### ABOUT THIS TASK
Render the following rows as a numbered list, skipping any blank lines.

[Stored data entries]

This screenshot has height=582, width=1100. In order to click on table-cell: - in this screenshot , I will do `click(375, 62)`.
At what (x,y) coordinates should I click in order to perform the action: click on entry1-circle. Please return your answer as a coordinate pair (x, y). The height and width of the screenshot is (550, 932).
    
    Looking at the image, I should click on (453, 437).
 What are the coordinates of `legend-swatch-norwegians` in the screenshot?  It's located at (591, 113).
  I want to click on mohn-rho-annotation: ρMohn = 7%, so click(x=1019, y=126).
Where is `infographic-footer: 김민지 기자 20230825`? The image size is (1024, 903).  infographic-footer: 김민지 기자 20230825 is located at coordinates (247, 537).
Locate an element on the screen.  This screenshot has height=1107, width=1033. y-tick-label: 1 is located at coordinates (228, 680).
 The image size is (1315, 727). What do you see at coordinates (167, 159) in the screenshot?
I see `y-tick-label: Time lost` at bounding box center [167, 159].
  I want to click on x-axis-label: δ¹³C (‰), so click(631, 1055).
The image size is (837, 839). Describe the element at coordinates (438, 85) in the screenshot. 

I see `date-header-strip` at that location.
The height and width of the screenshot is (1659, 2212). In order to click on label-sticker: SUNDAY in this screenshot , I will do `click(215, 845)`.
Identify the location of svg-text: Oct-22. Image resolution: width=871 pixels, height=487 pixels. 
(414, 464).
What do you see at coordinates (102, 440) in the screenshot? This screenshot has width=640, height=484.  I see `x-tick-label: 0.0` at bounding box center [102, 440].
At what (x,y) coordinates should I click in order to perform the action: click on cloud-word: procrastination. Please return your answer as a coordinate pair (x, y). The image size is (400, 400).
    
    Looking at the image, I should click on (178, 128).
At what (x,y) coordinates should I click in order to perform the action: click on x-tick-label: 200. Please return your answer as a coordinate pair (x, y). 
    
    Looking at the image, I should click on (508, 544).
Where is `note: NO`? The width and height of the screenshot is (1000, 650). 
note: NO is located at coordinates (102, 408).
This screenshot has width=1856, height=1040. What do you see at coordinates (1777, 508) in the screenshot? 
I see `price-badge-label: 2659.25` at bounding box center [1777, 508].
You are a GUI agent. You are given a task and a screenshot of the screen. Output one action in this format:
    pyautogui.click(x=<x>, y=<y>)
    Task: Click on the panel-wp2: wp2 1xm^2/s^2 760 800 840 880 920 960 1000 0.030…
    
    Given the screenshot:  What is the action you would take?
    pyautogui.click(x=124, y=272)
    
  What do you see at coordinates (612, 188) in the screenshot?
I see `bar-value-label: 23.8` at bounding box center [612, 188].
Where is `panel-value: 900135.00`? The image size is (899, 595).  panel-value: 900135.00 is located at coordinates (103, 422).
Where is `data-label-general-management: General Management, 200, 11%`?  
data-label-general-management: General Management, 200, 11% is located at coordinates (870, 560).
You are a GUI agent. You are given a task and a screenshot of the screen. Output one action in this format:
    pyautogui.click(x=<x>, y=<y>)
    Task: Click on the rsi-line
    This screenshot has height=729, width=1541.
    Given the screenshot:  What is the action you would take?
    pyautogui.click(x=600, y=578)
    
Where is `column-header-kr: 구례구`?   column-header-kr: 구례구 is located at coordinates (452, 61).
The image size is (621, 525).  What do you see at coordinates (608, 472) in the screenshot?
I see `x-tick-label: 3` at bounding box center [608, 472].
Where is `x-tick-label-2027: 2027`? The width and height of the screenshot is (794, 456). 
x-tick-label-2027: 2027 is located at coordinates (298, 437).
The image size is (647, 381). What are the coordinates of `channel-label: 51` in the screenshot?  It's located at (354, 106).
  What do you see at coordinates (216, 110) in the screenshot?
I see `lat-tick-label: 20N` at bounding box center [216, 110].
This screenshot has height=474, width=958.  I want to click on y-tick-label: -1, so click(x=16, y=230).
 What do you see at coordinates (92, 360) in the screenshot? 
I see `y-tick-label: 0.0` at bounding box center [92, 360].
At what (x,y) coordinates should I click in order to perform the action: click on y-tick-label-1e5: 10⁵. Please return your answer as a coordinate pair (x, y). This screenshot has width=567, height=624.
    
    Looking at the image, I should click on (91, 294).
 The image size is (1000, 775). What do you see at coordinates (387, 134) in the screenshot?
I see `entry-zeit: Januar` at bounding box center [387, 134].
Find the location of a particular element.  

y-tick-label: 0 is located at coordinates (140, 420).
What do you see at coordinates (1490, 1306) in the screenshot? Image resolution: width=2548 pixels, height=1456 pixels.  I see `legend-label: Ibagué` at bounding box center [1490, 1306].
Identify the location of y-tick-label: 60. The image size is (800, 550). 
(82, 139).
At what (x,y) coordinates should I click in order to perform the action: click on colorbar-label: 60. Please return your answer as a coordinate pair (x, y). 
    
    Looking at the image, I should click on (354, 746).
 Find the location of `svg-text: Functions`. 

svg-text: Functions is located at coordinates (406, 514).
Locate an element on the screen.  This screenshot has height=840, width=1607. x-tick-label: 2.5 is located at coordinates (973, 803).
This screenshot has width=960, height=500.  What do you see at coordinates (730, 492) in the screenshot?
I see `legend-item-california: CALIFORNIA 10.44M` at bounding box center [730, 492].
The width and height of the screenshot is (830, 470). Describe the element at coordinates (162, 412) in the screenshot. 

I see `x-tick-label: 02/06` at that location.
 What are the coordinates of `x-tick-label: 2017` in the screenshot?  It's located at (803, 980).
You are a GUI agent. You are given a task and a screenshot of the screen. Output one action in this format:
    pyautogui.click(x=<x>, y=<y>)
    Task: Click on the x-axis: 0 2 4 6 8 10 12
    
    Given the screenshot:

### EXERCISE SOLUTION
1. This screenshot has height=582, width=1100. In order to click on table-cell: - in this screenshot , I will do `click(375, 62)`.
2. At what (x,y) coordinates should I click in order to perform the action: click on entry1-circle. Please return your answer as a coordinate pair (x, y). The height and width of the screenshot is (550, 932).
3.     Looking at the image, I should click on (453, 437).
4.  What are the coordinates of `legend-swatch-norwegians` in the screenshot?  It's located at (591, 113).
5.   I want to click on mohn-rho-annotation: ρMohn = 7%, so click(x=1019, y=126).
6. Where is `infographic-footer: 김민지 기자 20230825`? The image size is (1024, 903).  infographic-footer: 김민지 기자 20230825 is located at coordinates (247, 537).
7. Locate an element on the screen.  This screenshot has height=1107, width=1033. y-tick-label: 1 is located at coordinates (228, 680).
8.  The image size is (1315, 727). What do you see at coordinates (167, 159) in the screenshot?
9. I see `y-tick-label: Time lost` at bounding box center [167, 159].
10.   I want to click on x-axis-label: δ¹³C (‰), so click(631, 1055).
11. The image size is (837, 839). Describe the element at coordinates (438, 85) in the screenshot. 
12. I see `date-header-strip` at that location.
13. The height and width of the screenshot is (1659, 2212). In order to click on label-sticker: SUNDAY in this screenshot , I will do `click(215, 845)`.
14. Identify the location of svg-text: Oct-22. Image resolution: width=871 pixels, height=487 pixels. 
15. (414, 464).
16. What do you see at coordinates (102, 440) in the screenshot? This screenshot has width=640, height=484.  I see `x-tick-label: 0.0` at bounding box center [102, 440].
17. At what (x,y) coordinates should I click in order to perform the action: click on cloud-word: procrastination. Please return your answer as a coordinate pair (x, y). The image size is (400, 400).
18.     Looking at the image, I should click on (178, 128).
19. At what (x,y) coordinates should I click in order to perform the action: click on x-tick-label: 200. Please return your answer as a coordinate pair (x, y). 
20.     Looking at the image, I should click on (508, 544).
21. Where is `note: NO`? The width and height of the screenshot is (1000, 650). 
22. note: NO is located at coordinates (102, 408).
23. This screenshot has width=1856, height=1040. What do you see at coordinates (1777, 508) in the screenshot? 
24. I see `price-badge-label: 2659.25` at bounding box center [1777, 508].
25. You are a GUI agent. You are given a task and a screenshot of the screen. Output one action in this format:
26.     pyautogui.click(x=<x>, y=<y>)
27.     Task: Click on the panel-wp2: wp2 1xm^2/s^2 760 800 840 880 920 960 1000 0.030…
28.     Given the screenshot:  What is the action you would take?
29.     pyautogui.click(x=124, y=272)
30.   What do you see at coordinates (612, 188) in the screenshot?
31. I see `bar-value-label: 23.8` at bounding box center [612, 188].
32. Where is `panel-value: 900135.00`? The image size is (899, 595).  panel-value: 900135.00 is located at coordinates (103, 422).
33. Where is `data-label-general-management: General Management, 200, 11%`?  
34. data-label-general-management: General Management, 200, 11% is located at coordinates (870, 560).
35. You are a GUI agent. You are given a task and a screenshot of the screen. Output one action in this format:
36.     pyautogui.click(x=<x>, y=<y>)
37.     Task: Click on the rsi-line
38.     This screenshot has height=729, width=1541.
39.     Given the screenshot:  What is the action you would take?
40.     pyautogui.click(x=600, y=578)
41. Where is `column-header-kr: 구례구`?   column-header-kr: 구례구 is located at coordinates (452, 61).
42. The image size is (621, 525).  What do you see at coordinates (608, 472) in the screenshot?
43. I see `x-tick-label: 3` at bounding box center [608, 472].
44. Where is `x-tick-label-2027: 2027`? The width and height of the screenshot is (794, 456). 
45. x-tick-label-2027: 2027 is located at coordinates (298, 437).
46. The image size is (647, 381). What are the coordinates of `channel-label: 51` in the screenshot?  It's located at (354, 106).
47.   What do you see at coordinates (216, 110) in the screenshot?
48. I see `lat-tick-label: 20N` at bounding box center [216, 110].
49. This screenshot has height=474, width=958.  I want to click on y-tick-label: -1, so click(x=16, y=230).
50.  What do you see at coordinates (92, 360) in the screenshot? 
51. I see `y-tick-label: 0.0` at bounding box center [92, 360].
52. At what (x,y) coordinates should I click in order to perform the action: click on y-tick-label-1e5: 10⁵. Please return your answer as a coordinate pair (x, y). This screenshot has width=567, height=624.
53.     Looking at the image, I should click on (91, 294).
54.  The image size is (1000, 775). What do you see at coordinates (387, 134) in the screenshot?
55. I see `entry-zeit: Januar` at bounding box center [387, 134].
56. Find the location of a particular element.  
57. y-tick-label: 0 is located at coordinates (140, 420).
58. What do you see at coordinates (1490, 1306) in the screenshot? Image resolution: width=2548 pixels, height=1456 pixels.  I see `legend-label: Ibagué` at bounding box center [1490, 1306].
59. Identify the location of y-tick-label: 60. The image size is (800, 550). 
60. (82, 139).
61. At what (x,y) coordinates should I click in order to perform the action: click on colorbar-label: 60. Please return your answer as a coordinate pair (x, y). 
62.     Looking at the image, I should click on (354, 746).
63.  Find the location of `svg-text: Functions`. 
64. svg-text: Functions is located at coordinates (406, 514).
65. Locate an element on the screen.  This screenshot has height=840, width=1607. x-tick-label: 2.5 is located at coordinates (973, 803).
66. This screenshot has width=960, height=500.  What do you see at coordinates (730, 492) in the screenshot?
67. I see `legend-item-california: CALIFORNIA 10.44M` at bounding box center [730, 492].
68. The width and height of the screenshot is (830, 470). Describe the element at coordinates (162, 412) in the screenshot. 
69. I see `x-tick-label: 02/06` at that location.
70.  What are the coordinates of `x-tick-label: 2017` in the screenshot?  It's located at (803, 980).
71. You are a GUI agent. You are given a task and a screenshot of the screen. Output one action in this format:
72.     pyautogui.click(x=<x>, y=<y>)
73.     Task: Click on the x-axis: 0 2 4 6 8 10 12
74.     Given the screenshot:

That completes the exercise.